Why 7 years? Because AUSTRAC can audit you at any time. And if you can't produce records, you can't prove compliance.

Real-World Example: What Goes Wrong

Commonwealth Bank's $700 million penalty included failures in their AML/CTF program:

• Risk assessments didn't account for new channels (intelligent deposit machines)
• Transaction monitoring systems didn't work properly
• Governance failures — senior management wasn't adequately overseeing compliance
• Late or missing SMRs and TTRs

CBA had an AML/CTF program. It just wasn't working. And that's what AUSTRAC penalised — not the lack of a program, but the failure to implement it effectively.

For Tranche 2 Entities

If you're entering the AUSTRAC regime on July 1, 2026, you need to build your AML/CTF program from scratch. That includes:

• Conducting a full ML/TF risk assessment
• Writing policies and procedures
• Appointing a compliance officer
• Implementing systems for CDD, monitoring, and reporting
• Training all staff
• Getting senior management sign-off

Can you do this yourself? Possibly. But most firms are working with compliance specialists or using platforms like ARCaml to handle the heavy lifting.

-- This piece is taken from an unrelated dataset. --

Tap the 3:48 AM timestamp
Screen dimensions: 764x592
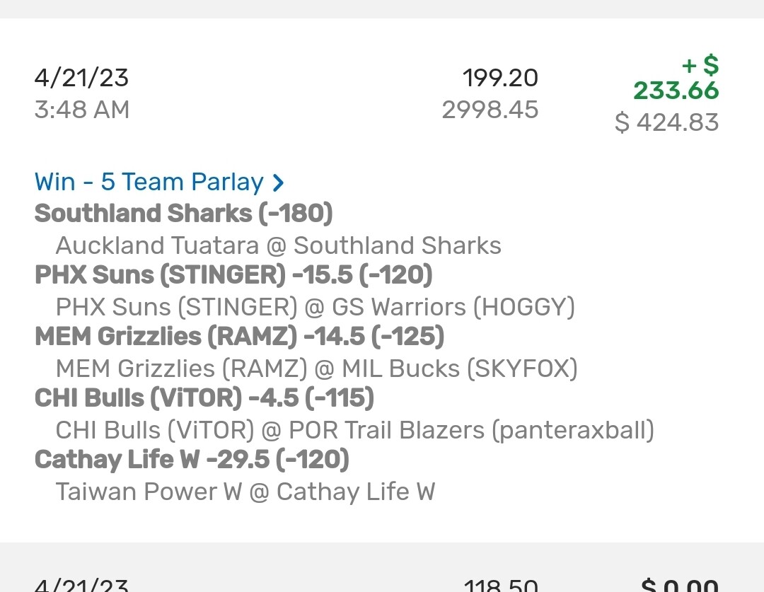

Because building an AML/CTF program isn't just about ticking boxes. It's about creating systems that actually work — systems that detect money laundering, protect your business, and keep you compliant.

The Bottom Line

Your AML/CTF program is mandatory. It needs to be documented, approved by senior management, and operational before you provide designated services.

It's not a static document. It needs regular review, updates when your business changes, and an independent assessment every 3 years.

And most importantly: it needs to work. Having a program that looks good on paper but doesn't actually prevent money laundering? That's what gets you penalised.

If you're building a program for the first time (Tranche 2 entities, we're looking at you), start now. You've got less time than you think.